This Arab is Queer: Book launch celebrates 'unfiltered conversations' among LGBTQ+ Arabs
This Arab is Queer, a heartfelt anthology of essays from the LGBTQ+ Arab community worldwide, made its debut at the Bishopsgate Institute in London on Thursday.
Dozens of people gathered at the institute's library to celebrate the anthology - the "first collection of its kind", according to editor Elias Jahshan - which contains 18 rich and varied stories about queer experiences and identities.
Thursday’s launch event, which featured a panel including Jahshan and three writers - Zeyn Joukhadar, Mona Eltahawy, and Anbara Salam - discussed how the book challenges trauma-driven narratives imposed on LGBTQ+ Arabs and instead offers a space for individuals to tell their stories on their own terms.
In an essay extracted from the brand new book THIS ARAB IS QUEER (ed. @Elias_Jahshan; pub @SaqiBooks), Amna Ali writes about intersectionality, compulsory heterosexuality, and healing as a queer Black Arab 📚👇 #Pride2022 #Pride #PrideMonth https://t.co/mgImGnZpzs
— The New Arab (@The_NewArab) June 17, 2022
"The book is about allowing the community to speak for itself," said Jahshan, a Palestinian-Lebanese journalist and writer who was born in Australia.
He worked on the 211-page labour of love for more than two years.
"It challenges the notion that one size fits all" when it comes to the queer Arab community, "which is not the case," he added.
This narrative is often apprioprated by the West, which calls out Middle Eastern states for their continued homophobia but often ignores the fact that systems of persecution against queer Arabs are typically inherited from European colonial laws, Jahshan said.
However, "change is in the air," he added.
The Sydney-born editor said he wished such a text existed when he was growing up and that he hoped this is not the "definitive collection".
"I hope this book encourages more like it, and more people are inspired to write."

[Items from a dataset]

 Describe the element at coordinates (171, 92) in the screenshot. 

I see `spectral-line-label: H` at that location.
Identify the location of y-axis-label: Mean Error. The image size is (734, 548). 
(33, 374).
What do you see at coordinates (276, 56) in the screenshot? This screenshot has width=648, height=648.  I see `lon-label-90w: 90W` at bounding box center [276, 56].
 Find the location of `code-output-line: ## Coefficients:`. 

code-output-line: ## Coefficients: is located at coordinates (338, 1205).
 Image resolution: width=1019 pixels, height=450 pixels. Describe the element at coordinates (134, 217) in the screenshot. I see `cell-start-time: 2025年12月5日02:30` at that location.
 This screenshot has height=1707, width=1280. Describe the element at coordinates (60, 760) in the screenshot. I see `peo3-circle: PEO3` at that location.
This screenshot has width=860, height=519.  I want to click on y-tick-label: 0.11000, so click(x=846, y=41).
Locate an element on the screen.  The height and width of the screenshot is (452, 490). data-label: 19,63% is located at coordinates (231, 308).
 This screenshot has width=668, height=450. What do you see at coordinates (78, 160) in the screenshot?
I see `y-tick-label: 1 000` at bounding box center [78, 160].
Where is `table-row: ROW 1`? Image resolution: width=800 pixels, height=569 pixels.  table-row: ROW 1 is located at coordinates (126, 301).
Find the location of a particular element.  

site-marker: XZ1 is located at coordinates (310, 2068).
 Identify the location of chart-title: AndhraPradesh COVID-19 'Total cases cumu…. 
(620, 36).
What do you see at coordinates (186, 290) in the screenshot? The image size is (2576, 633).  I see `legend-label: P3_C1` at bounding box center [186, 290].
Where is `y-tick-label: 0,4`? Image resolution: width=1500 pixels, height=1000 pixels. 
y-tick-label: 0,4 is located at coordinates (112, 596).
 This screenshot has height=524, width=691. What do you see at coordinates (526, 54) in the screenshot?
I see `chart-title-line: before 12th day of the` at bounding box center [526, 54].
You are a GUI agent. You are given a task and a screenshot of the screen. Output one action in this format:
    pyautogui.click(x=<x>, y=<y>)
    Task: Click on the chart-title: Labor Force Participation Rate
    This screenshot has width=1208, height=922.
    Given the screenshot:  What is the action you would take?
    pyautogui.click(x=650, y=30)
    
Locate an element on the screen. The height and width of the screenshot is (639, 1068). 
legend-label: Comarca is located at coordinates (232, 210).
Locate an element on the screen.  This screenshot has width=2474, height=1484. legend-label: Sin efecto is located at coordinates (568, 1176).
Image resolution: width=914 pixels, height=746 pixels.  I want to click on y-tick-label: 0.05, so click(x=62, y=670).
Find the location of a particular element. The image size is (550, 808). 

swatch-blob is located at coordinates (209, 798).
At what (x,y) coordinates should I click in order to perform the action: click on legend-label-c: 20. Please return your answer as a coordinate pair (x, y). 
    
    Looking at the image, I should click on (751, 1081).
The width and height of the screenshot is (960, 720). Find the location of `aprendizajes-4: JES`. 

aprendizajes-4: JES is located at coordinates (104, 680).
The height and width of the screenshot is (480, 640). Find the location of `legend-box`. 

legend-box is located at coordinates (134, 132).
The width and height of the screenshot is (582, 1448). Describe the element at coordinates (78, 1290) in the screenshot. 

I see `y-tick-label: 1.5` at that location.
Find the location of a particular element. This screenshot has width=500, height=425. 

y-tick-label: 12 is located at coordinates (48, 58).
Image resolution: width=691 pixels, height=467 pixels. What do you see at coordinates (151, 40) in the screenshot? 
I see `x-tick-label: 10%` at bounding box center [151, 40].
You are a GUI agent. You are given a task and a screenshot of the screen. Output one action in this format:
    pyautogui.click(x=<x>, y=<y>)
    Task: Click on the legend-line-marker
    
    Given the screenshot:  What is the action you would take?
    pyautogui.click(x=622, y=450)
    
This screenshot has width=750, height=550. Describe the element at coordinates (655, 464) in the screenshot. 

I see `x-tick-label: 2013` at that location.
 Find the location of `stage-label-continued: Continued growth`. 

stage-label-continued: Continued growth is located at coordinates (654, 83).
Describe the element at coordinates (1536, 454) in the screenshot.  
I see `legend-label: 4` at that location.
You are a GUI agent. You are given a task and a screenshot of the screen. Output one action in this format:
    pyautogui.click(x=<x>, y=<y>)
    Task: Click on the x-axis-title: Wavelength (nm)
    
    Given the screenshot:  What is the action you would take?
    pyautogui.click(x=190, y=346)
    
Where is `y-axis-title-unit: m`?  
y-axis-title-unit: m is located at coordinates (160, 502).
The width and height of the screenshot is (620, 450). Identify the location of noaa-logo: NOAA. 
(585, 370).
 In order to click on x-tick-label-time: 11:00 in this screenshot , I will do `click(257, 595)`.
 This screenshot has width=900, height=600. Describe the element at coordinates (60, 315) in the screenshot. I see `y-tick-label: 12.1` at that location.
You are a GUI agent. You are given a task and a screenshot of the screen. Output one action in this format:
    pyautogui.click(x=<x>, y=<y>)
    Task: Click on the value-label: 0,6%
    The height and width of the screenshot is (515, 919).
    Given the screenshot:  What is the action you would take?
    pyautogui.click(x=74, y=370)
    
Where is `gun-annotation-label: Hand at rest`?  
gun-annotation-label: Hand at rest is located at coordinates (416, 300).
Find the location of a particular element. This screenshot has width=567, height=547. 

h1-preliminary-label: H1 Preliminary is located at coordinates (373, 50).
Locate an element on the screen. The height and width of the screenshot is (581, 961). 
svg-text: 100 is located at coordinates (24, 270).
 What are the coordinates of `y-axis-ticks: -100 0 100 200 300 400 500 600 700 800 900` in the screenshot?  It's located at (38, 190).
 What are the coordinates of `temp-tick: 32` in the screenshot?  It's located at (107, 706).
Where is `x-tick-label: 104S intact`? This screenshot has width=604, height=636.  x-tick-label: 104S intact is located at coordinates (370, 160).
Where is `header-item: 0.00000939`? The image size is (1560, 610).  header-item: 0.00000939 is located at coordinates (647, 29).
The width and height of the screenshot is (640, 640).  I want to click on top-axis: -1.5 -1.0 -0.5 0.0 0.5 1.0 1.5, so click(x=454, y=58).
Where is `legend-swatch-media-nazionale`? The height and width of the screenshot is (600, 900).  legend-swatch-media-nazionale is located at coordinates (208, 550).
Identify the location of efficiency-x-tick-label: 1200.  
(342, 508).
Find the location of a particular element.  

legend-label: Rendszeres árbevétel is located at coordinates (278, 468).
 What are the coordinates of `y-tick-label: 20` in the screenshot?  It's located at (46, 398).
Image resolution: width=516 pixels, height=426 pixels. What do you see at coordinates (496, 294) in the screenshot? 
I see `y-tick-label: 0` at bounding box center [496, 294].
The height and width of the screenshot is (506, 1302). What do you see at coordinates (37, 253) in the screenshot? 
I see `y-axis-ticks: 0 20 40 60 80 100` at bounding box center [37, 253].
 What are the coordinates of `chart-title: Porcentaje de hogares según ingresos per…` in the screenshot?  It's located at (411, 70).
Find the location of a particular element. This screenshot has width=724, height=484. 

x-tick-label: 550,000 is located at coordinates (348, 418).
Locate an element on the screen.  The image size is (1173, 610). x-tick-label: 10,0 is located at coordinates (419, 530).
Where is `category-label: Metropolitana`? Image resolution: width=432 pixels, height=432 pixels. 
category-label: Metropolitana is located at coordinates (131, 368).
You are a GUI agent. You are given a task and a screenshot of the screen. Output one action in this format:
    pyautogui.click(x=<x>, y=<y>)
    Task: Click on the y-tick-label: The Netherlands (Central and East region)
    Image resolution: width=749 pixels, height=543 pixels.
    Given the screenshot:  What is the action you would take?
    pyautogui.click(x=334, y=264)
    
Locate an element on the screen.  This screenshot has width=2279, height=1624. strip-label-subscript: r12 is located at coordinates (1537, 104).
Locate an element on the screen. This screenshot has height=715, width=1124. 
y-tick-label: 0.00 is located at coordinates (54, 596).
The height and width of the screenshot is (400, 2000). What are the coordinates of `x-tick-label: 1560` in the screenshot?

● Activity 1
In the book launch article, how many stories does the anthology contain?
● Activity 2
Say whether each statement below agrees with the book launch article. Answer yes or no, and quote the text's deciding words.
(a) Jahshan was born in Australia.
(b) Apart from Jahshan, the panel included four writers.
(c) Jahshan spent less than a year working on the book.
● Activity 3
Pick up the book launch article after its final sentence and carry it on.

● Response box 1
18

● Response box 2
(a) Yes: "a Palestinian-Lebanese journalist and writer who was born in Australia"
(b) No: "three writers - Zeyn Joukhadar, Mona Eltahawy, and Anbara Salam"
(c) No: "He worked on the 211-page labour of love for more than two years."

● Response box 3
Salam, whose essay ‘Unheld Conversations’ touches upon the silence around sexualities in Arab families, told The New Arab: "The book is about unfiltered conversations that you may not be able to have in other places.
"It’s about not having to explain yourself and not performing for people who don’t get it," she added.
During the event, Salam discussed the hyphenation of identities, and what it is like to exist in the "entanglement" of this: to be Palestinian, Lebanese, Scottish, live in Britain and be part of a diaspora community all at once.
Joukhadar, a Syrian American novelist who joined via Zoom, built on the idea of this plurality of identities, and how his body and experiences are made possible by "gender intersections".
Joukhadar’s piece, ‘Catching the Light: Reclaiming Opera as a Trans Arab,’ talks about how his journey as a trans person saw him fall in love with opera, a typically "white, masculine space," all over again.
Eltahawy, last of the speakers but first up in the anthology, said her essay was "the bravest thing I've ever written".
The Egyptian feminist author, who read aloud from her work ‘The Decade of Saying All That I Could Not Say,’ spoke about her rebirth following Egypt’s 2011 protests, and finding fellowship in different communities across the world.
"I speak for us both," she said - the old Mona and the new one.
The book, created in collaboration with Saqi Books, is now available in bookstores across the UK.